═══ KUTIPAN HALAMAN ═══

COVID-19, LIPI: Masyarakat Butuh Ketegasan Pemerintah Soal Mudik

Selasa, 14 April 2020 19:57 WIB

Calon penumpang bersiap menaiki bus AKAP di terminal bayangan Pondok Pinang, Jakarta, Jumat 3 April 2020. Pemerintah mengimbau masyarakat untuk menunda mudik atau pulang kampung pada Lebaran mendatang sebagai salah satu langkah membatasi penyebaran wabah COVID-19. ANTARA FOTO/Reno Esnir

TEMPO.CO, Jakarta - Lembaga Ilmu Pengetahuan Indonesia (LIPI) melakukan pengkajian cepat bidang ilmu sosial terkait dengan imbauan mudik oleh pemerintah terhadap masyarakat untuk mencegah penyebaran virus corona COVID-19. Penelitian tersebut dilakukan oleh Pusat Penelitian Kependudukan (P2K) LIPI.

Peneliti P2K LIPI Rusli Cahyadi dalam diskusi ‘Dilema Pandemi Corona: Mudik atau Tidak’ yang dilakukan melalui konferensi video menerangkan, masyarakat membutuhkan kebijakan yang tegas, tidak hanya sekadar imbauan larangan mudik. “Secara keseluruhan, responden itu menunggu ketegasan pemerintah, jangan hanya pada TNI, Polri dan PNS saja, masyarakat juga butuh,” ujar dia, Selasa, 14 April 2020.

═══

TUGAS LATIHAN >>
1. Rangkumlah teks berita tentang mudik di atas dalam dua kalimat.
2. Jawablah pertanyaan berikut berdasarkan teks berita tentang mudik di atas.
(a) Di terminal bayangan mana calon penumpang bersiap menaiki bus AKAP?
(b) Pusat penelitian LIPI mana yang melakukan penelitian tersebut?
(c) Apa judul diskusi tempat Rusli Cahyadi memberikan keterangan?
3. Tulis ulang kata demi kata bagian teks berita tentang mudik di atas, dimulai dari "Calon penumpang bersiap" dan berlanjut sampai "Kependudukan (P2K) LIPI.".

═══ MATERI HASIL EKSTRAKSI ═══

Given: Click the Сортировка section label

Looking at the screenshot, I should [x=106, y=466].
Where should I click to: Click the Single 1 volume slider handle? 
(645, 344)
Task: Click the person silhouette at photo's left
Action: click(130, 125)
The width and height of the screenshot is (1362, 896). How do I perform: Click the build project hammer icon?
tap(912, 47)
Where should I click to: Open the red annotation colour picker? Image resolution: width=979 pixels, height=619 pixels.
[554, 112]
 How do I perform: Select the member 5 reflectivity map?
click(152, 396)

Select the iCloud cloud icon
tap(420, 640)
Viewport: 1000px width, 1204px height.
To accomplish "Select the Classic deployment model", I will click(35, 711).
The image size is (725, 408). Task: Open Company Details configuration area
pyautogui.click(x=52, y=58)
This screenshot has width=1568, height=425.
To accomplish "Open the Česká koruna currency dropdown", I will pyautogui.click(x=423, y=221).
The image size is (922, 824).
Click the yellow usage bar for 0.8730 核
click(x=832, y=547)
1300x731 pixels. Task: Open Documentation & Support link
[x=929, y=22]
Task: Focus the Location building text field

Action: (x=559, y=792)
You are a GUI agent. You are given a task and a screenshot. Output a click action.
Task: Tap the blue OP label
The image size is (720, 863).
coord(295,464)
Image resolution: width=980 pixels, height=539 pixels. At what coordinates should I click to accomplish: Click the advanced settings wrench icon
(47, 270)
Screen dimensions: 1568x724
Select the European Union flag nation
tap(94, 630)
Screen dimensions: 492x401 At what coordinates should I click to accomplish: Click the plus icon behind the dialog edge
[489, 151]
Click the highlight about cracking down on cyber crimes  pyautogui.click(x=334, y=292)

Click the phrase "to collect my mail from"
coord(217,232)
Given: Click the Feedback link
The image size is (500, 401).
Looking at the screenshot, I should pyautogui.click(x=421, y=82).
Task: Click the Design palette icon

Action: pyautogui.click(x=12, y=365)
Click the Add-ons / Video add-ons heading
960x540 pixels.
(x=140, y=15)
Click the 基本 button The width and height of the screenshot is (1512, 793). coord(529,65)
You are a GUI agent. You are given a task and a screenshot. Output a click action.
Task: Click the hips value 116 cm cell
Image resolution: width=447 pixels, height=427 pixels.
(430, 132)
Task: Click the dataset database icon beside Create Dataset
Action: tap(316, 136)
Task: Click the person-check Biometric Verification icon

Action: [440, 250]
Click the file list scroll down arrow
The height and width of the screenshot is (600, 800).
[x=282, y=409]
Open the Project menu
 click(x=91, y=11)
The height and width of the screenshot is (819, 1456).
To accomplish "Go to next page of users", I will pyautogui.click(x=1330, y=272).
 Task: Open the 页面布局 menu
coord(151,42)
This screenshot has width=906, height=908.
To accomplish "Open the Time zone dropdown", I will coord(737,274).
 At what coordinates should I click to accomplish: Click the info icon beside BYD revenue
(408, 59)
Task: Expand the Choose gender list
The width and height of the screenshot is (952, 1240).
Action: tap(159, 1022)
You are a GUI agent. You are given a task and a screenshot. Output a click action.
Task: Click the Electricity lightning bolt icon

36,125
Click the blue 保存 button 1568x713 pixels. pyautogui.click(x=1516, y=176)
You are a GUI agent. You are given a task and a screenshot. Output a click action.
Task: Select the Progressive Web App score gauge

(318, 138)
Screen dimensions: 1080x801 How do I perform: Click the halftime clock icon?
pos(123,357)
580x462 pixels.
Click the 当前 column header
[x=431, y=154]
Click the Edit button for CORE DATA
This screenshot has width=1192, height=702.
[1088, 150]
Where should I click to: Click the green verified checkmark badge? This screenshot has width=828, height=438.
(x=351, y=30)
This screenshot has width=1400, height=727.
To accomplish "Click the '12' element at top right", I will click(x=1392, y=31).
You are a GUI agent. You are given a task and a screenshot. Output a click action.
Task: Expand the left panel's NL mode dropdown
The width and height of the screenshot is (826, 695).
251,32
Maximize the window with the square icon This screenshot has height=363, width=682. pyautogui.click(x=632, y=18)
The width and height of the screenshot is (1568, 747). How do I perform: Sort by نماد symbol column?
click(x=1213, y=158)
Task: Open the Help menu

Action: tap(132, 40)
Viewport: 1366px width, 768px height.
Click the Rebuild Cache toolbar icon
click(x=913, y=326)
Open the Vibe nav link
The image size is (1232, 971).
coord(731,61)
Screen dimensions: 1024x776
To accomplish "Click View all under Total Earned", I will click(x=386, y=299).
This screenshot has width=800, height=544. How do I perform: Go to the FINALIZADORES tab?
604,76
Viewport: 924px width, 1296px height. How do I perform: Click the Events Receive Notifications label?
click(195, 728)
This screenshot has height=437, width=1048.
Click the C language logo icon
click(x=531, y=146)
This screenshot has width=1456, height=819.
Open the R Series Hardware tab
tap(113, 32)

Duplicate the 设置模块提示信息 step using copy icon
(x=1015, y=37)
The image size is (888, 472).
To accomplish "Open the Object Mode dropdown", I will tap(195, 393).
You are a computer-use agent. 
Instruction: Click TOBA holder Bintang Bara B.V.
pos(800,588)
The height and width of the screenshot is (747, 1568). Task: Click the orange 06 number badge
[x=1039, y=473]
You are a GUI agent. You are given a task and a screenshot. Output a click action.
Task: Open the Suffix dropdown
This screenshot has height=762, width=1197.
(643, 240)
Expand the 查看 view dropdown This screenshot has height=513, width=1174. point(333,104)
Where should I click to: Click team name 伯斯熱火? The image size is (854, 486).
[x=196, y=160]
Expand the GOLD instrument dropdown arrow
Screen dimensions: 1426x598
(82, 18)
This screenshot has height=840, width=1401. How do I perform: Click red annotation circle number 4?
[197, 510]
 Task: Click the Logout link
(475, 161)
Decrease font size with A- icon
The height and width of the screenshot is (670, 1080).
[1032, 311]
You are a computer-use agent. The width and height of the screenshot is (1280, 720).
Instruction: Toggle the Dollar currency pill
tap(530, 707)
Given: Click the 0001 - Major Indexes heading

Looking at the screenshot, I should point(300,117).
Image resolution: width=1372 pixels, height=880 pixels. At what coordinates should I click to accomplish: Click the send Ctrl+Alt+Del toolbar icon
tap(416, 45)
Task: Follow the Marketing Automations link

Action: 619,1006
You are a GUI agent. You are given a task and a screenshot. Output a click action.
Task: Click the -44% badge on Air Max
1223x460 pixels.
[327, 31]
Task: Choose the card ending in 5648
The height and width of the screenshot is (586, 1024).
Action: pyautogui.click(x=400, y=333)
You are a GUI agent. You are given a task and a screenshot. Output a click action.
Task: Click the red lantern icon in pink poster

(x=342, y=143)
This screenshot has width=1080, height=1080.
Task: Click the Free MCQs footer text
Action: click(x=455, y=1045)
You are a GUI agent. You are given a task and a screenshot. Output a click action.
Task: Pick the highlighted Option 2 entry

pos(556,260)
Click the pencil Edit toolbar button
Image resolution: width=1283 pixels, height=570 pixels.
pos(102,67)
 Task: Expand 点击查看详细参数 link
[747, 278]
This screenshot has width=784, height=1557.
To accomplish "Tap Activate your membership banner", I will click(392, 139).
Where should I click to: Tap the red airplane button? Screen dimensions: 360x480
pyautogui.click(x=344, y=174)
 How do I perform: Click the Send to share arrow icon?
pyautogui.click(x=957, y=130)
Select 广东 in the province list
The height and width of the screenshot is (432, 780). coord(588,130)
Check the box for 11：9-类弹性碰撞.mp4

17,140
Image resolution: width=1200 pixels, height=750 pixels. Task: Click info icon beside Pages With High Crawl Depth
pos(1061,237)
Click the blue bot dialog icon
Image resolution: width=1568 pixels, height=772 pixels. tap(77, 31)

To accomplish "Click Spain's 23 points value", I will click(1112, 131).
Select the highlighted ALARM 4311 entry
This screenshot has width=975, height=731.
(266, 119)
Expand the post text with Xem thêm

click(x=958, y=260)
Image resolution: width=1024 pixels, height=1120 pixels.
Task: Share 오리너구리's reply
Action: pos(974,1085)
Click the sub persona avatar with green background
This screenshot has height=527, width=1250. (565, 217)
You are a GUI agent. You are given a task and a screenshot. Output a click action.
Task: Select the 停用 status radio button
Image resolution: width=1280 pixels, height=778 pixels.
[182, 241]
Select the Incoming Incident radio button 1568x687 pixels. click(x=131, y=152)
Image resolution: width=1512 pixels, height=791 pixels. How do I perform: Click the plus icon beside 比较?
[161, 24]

═══

JAWABAN BERURUTAN >>
1. LIPI, melalui Pusat Penelitian Kependudukan (P2K), melakukan pengkajian cepat bidang ilmu sosial terkait imbauan pemerintah kepada masyarakat agar tidak mudik untuk mencegah penyebaran COVID-19. Peneliti P2K LIPI Rusli Cahyadi menerangkan bahwa masyarakat membutuhkan kebijakan yang tegas dari pemerintah, tidak hanya sekadar imbauan larangan mudik.

2.
(a) Terminal bayangan Pondok Pinang, Jakarta.
(b) Pusat Penelitian Kependudukan (P2K) LIPI.
(c) ‘Dilema Pandemi Corona: Mudik atau Tidak’.

3.
Calon penumpang bersiap menaiki bus AKAP di terminal bayangan Pondok Pinang, Jakarta, Jumat 3 April 2020. Pemerintah mengimbau masyarakat untuk menunda mudik atau pulang kampung pada Lebaran mendatang sebagai salah satu langkah membatasi penyebaran wabah COVID-19. ANTARA FOTO/Reno Esnir

TEMPO.CO, Jakarta - Lembaga Ilmu Pengetahuan Indonesia (LIPI) melakukan pengkajian cepat bidang ilmu sosial terkait dengan imbauan mudik oleh pemerintah terhadap masyarakat untuk mencegah penyebaran virus corona COVID-19. Penelitian tersebut dilakukan oleh Pusat Penelitian Kependudukan (P2K) LIPI.